**ASSIGNMENT:**
If a line in the listing contains "will", copy it out whole.

**GIVEN ENTRIES:**
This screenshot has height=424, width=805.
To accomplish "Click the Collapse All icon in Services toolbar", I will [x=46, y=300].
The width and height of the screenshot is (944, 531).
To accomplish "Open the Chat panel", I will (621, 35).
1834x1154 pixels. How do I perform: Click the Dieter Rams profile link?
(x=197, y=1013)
* * *
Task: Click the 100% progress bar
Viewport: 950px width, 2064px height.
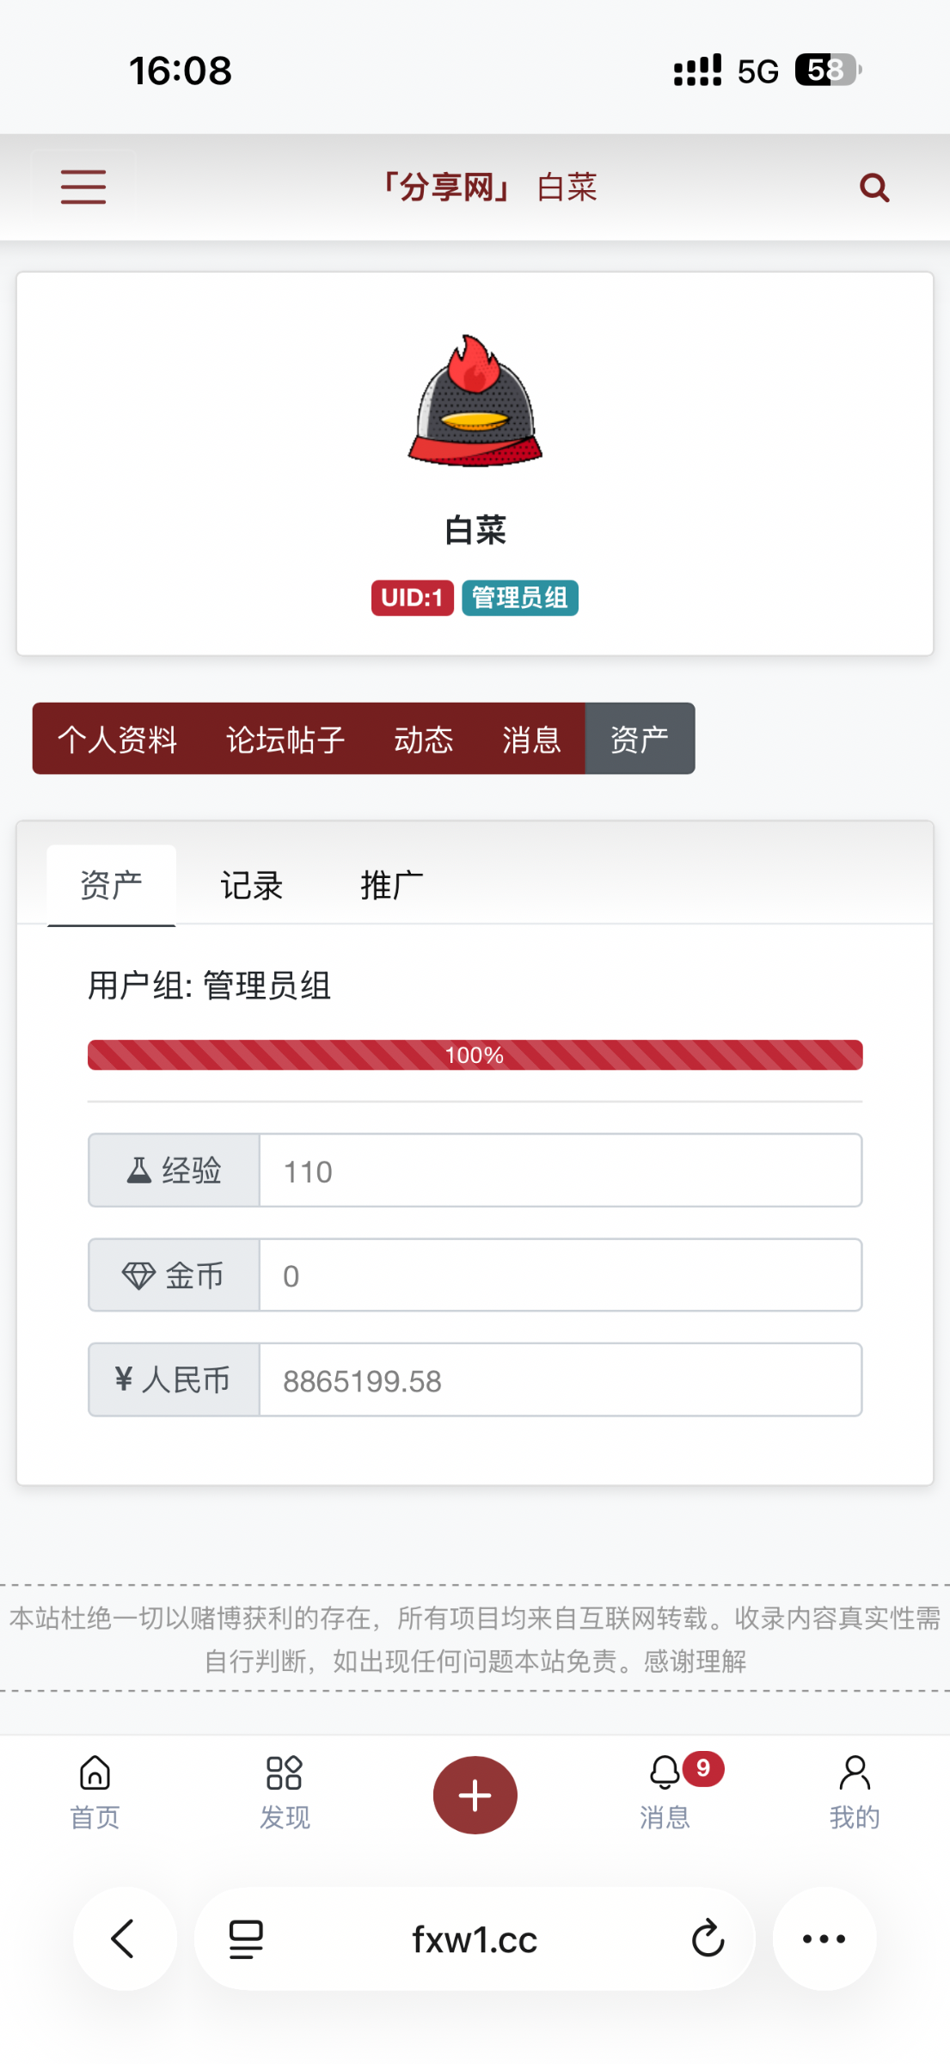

**ANSWER FOR THIS EXERCISE:**
To accomplish "Click the Collapse All icon in Services toolbar", I will [x=46, y=300].
To accomplish "Open the Chat panel", I will (621, 35).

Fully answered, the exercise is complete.